Hence commercial scientific cameras cannot be used.
This seems quite incredible. Maybe you mean that the cost is more than you want to pay, or the engineering to integrate them is more difficult that you would like ?
It is a microimager, something like MAHLI on MSL, but much more sophisticated.
A lofty goal.
As an aside, have you verified you can operate the sx110 without the lens hardware ? If so, this is definitely something other members of the forum would be interested in. If not, then you might want to do that before you invest too much time in other stuff.
Because I have a publication pending, that is all I can say in a forum. If we chat privately, I can tell you more.
You can PM me on the forum if you like. I have no specific need to know about it, but if I find the project interesting I might be more willing to spend time supporting it.
I did the scaling in the center panel to test a simple hypothesis and demonstrate the results to you (and to me too). The final objective would be for the liveview to provide a crisp image, not to take CHDKPTP out.
I understand that. My suggestion was to take the scaling done by CHDKPTP out of the equation, so you can see if that is responsible for the image quality difference.
It is strange that Canon chose this archaic TV format.
Technically, I guess we should say YCbCr rather than YUV. It's very common in all sorts of digital video and imaging.

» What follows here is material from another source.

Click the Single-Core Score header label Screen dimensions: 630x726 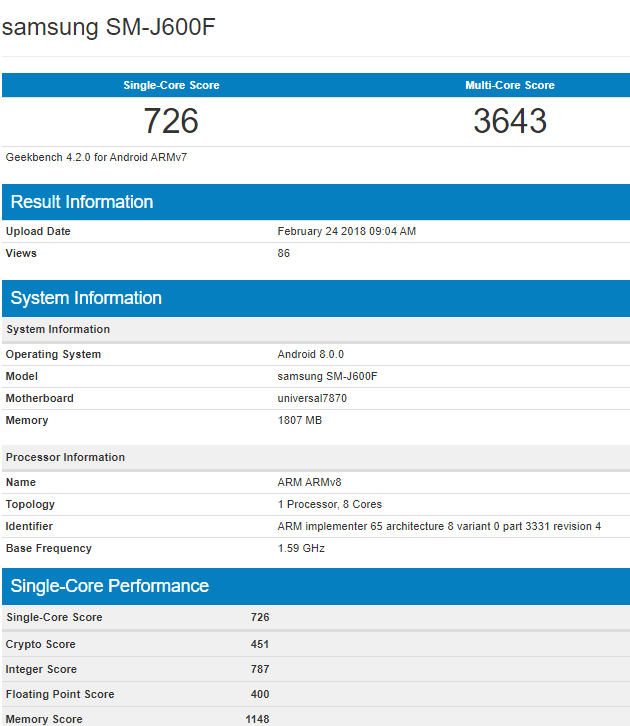coord(171,85)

Nonetheless, could something in your routines related to the conversion have an impact on image quality, and give clarity a little boost?
Sure, it's possible. I'm not aware of any specific problems, but I'm not an expert in this sort of thing either. One question in my mind is how the UV pair relates to the four Y values. Currently each Y in a given UYVYYY chunk uses the same U and V values, but it's possible the Ys on the ends should blend the U and V values from the neighboring blocks (with special cases for the line ends...) However, this should only affect chroma, which doesn't really seem like your issue.

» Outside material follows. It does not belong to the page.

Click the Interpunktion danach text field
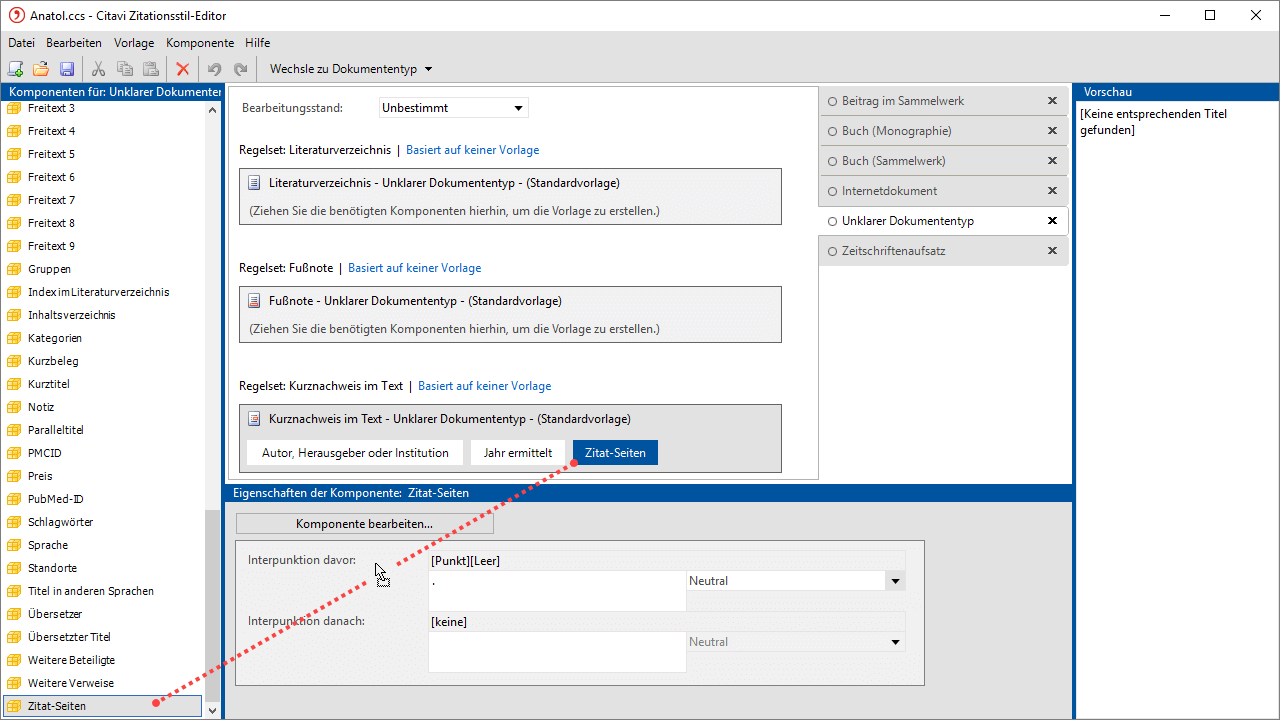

Would I be able to see the results, or at least a difference that points to a good direction in CHDKPTP right away?
If you enter
set gui_verbose=2
in the console, changes in the live view dimensions will cause the frame buffer description to be printed out in the console. You can set this in the same file as the contest plus option. If you are using viewport 1:1 the difference should also be fairly visible if you go from ~200 lines to ~400.
If so, how can I make the camera go into movie mode from the command line in CHDKPTP, and back again to still mode?
In the gui, there's a dropdown on the right side that lets you change mode.
In the command line, you can get to manual still mode using something like
lua require('capmode').set('M')
and to movie with
lua require('capmode').set('VIDEO_STD')
You can get the exact names from the dropdown.
Note on the A540 at least, the low resolution video modes reduce the viewport width.